*Provided information:*
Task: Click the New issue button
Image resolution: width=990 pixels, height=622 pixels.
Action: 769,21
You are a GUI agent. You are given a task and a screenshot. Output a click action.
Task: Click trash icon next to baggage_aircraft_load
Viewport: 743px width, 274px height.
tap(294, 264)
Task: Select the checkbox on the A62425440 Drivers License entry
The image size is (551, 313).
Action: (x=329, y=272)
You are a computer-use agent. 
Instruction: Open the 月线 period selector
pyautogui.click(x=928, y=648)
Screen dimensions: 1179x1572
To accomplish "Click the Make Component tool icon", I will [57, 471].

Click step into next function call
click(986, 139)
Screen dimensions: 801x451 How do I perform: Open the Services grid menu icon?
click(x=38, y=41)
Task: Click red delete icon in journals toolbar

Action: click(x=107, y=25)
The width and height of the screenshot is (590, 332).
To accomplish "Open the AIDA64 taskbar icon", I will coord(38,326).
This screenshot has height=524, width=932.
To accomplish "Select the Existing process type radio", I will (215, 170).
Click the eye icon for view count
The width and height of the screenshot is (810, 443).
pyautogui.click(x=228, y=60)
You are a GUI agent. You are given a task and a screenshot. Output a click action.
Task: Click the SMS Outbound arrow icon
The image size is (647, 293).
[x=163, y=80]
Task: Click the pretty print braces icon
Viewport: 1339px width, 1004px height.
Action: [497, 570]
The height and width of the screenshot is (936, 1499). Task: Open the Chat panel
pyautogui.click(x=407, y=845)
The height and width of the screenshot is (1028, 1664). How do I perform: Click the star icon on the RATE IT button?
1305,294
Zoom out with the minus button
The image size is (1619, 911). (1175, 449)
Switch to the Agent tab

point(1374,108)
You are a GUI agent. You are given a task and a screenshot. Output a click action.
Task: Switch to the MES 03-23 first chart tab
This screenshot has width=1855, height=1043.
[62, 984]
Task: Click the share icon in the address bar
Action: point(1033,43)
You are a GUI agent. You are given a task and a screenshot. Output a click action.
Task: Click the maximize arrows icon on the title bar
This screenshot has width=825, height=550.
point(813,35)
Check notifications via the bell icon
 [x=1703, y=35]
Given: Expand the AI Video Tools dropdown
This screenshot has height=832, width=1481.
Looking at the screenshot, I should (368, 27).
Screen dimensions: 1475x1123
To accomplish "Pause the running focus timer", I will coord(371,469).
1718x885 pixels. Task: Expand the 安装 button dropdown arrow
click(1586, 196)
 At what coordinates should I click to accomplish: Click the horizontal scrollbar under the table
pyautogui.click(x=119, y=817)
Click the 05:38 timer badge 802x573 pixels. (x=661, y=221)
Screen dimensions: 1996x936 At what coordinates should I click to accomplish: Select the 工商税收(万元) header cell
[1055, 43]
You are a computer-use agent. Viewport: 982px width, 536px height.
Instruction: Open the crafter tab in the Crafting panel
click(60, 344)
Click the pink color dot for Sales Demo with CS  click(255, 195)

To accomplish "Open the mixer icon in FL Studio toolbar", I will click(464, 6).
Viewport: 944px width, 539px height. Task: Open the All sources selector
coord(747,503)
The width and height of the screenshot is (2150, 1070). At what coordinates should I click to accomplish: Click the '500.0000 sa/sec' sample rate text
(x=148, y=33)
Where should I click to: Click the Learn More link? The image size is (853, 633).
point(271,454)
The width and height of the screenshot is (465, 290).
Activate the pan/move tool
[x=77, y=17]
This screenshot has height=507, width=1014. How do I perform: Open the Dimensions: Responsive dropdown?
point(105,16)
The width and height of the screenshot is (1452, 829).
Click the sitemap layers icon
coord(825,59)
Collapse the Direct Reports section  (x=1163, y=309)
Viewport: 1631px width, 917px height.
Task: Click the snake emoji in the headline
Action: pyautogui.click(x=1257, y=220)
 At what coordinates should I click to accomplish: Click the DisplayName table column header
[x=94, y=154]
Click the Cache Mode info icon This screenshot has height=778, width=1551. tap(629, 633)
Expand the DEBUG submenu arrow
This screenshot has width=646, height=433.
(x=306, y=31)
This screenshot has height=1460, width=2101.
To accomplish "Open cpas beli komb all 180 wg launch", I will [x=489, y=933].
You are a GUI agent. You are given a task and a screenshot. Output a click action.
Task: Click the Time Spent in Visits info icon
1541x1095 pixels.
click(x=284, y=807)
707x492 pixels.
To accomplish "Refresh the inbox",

*To do:* Whenever a line above has the word "timer" in it, copy that line.

*Answer below:*
To accomplish "Pause the running focus timer", I will coord(371,469).
Click the 05:38 timer badge 802x573 pixels. (x=661, y=221)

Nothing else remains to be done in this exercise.